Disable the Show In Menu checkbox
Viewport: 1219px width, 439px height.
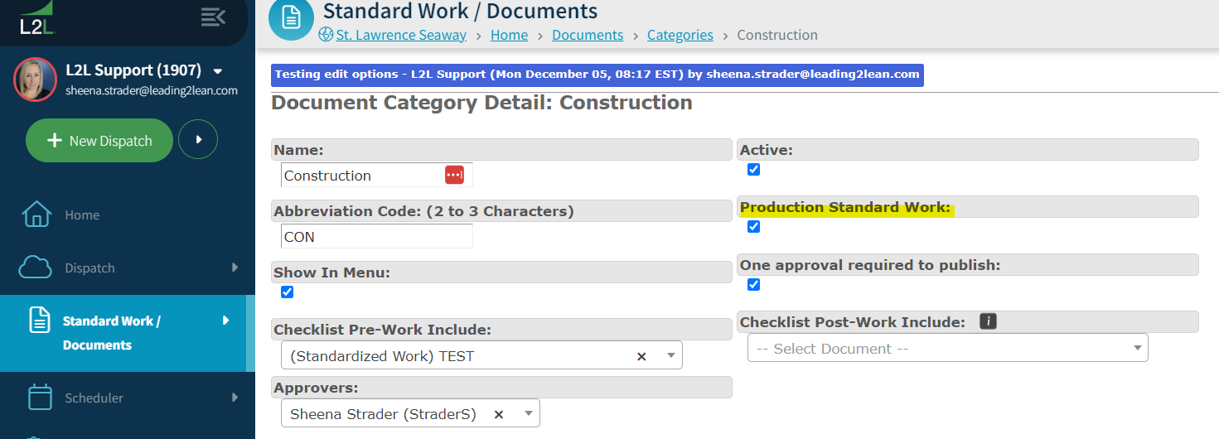pyautogui.click(x=287, y=292)
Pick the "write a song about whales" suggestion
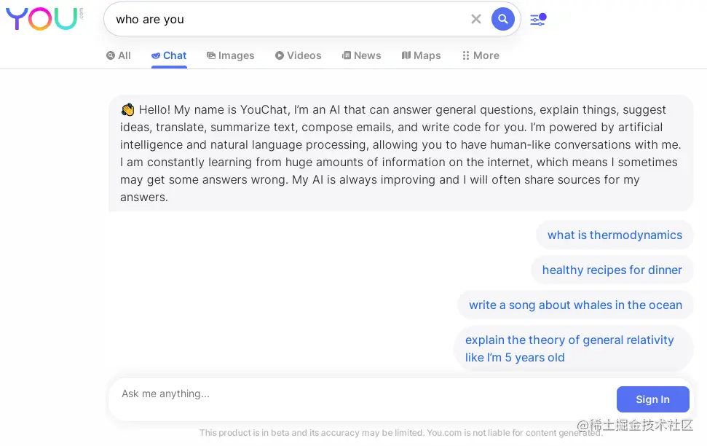The image size is (707, 446). pyautogui.click(x=575, y=305)
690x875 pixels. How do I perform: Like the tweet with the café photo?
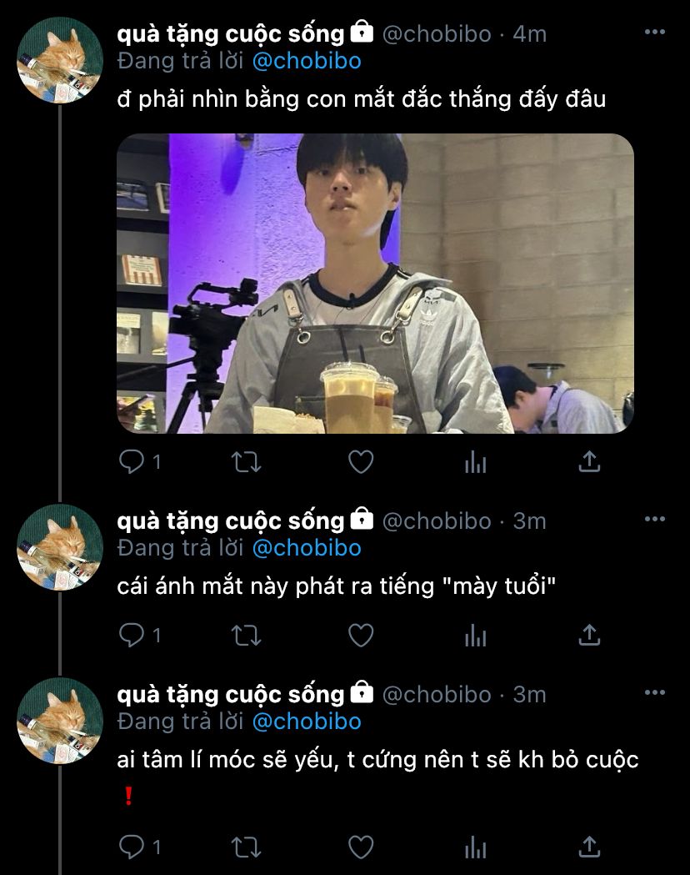(x=360, y=461)
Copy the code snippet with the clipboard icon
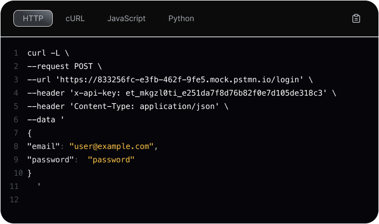This screenshot has width=379, height=224. coord(356,19)
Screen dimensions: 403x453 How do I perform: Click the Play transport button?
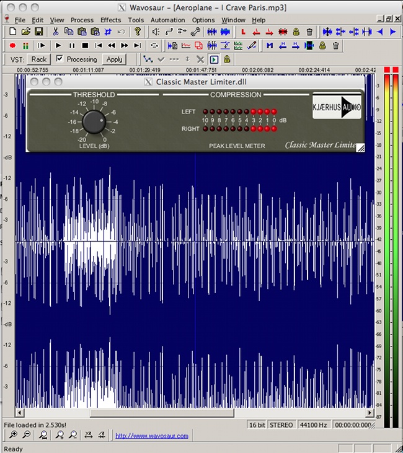click(x=58, y=45)
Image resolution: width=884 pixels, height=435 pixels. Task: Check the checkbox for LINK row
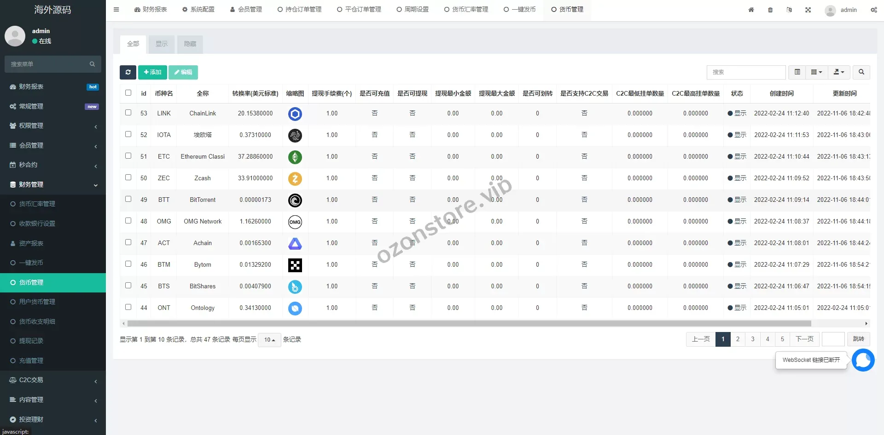point(128,113)
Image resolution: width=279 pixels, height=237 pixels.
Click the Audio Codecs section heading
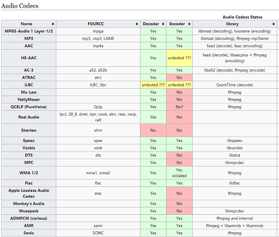pyautogui.click(x=20, y=6)
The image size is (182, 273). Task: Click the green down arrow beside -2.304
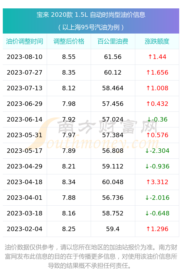[x=147, y=151]
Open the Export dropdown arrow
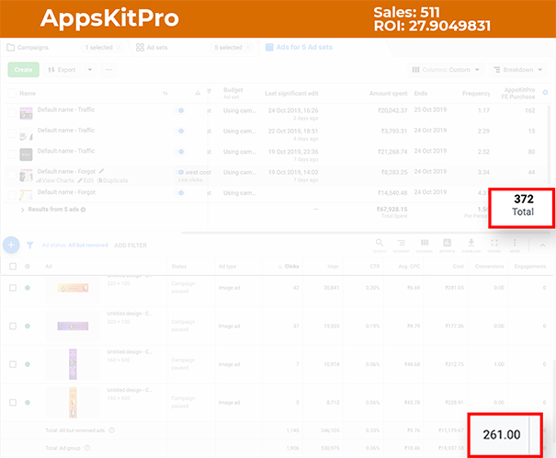Image resolution: width=556 pixels, height=458 pixels. coord(89,70)
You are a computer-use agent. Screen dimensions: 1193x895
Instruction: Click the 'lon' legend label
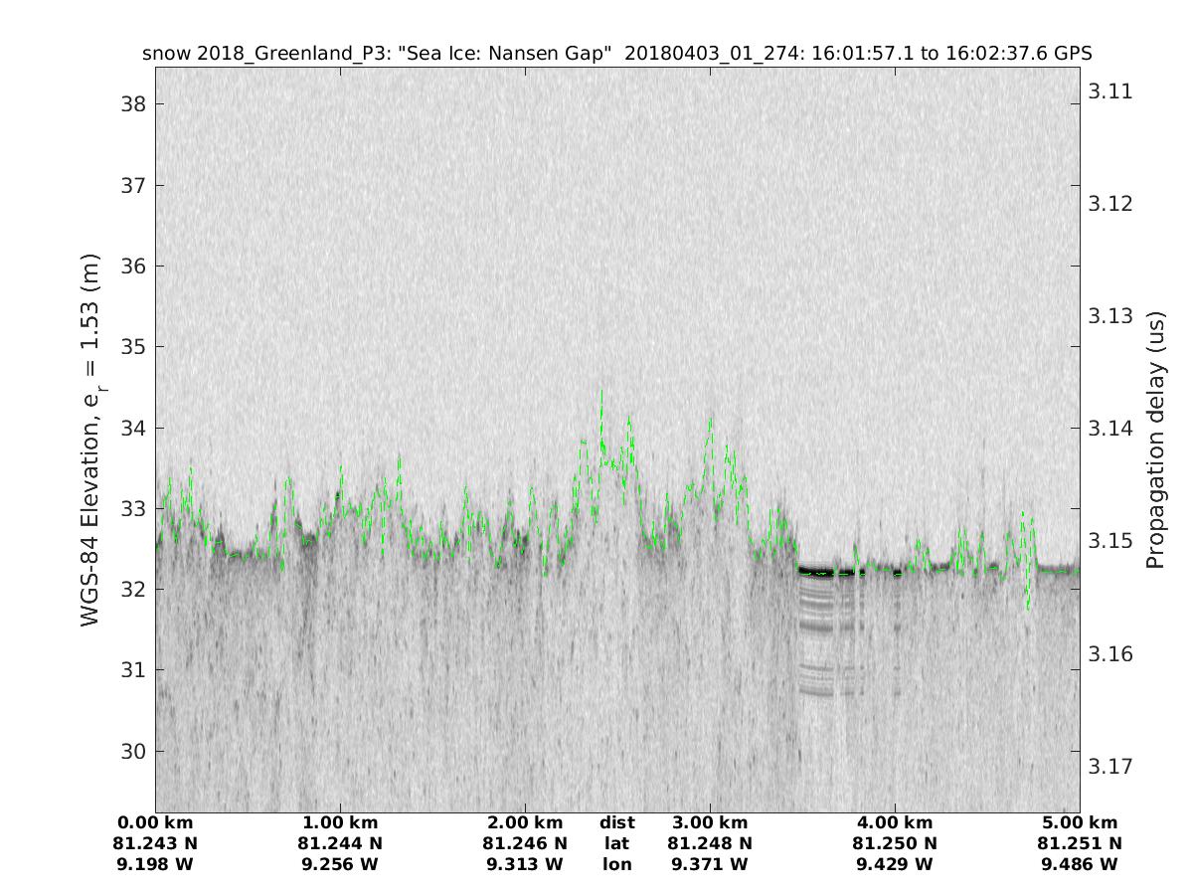617,864
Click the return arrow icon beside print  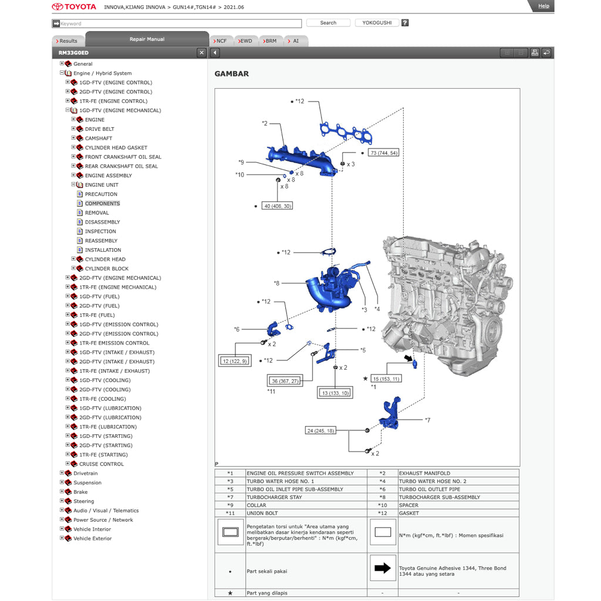coord(546,53)
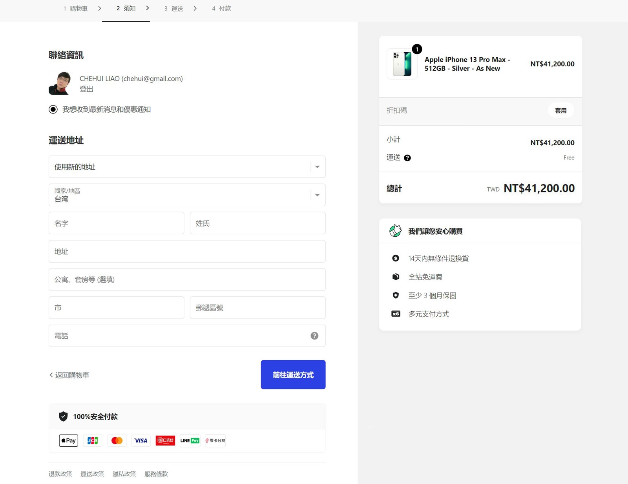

**What is being asked:** Look through the listing above for the line with "Screen dimensions: 403x453" and the line with "Image resolution: width=279". Write out exactly those lines and everything between, leaving out pictures.

**Your solution:**
Screen dimensions: 403x453 How do I perform: Click the Play transport button?
click(x=58, y=45)
Image resolution: width=884 pixels, height=435 pixels. Task: Check the checkbox for LINK row
point(128,113)
Image resolution: width=279 pixels, height=237 pixels.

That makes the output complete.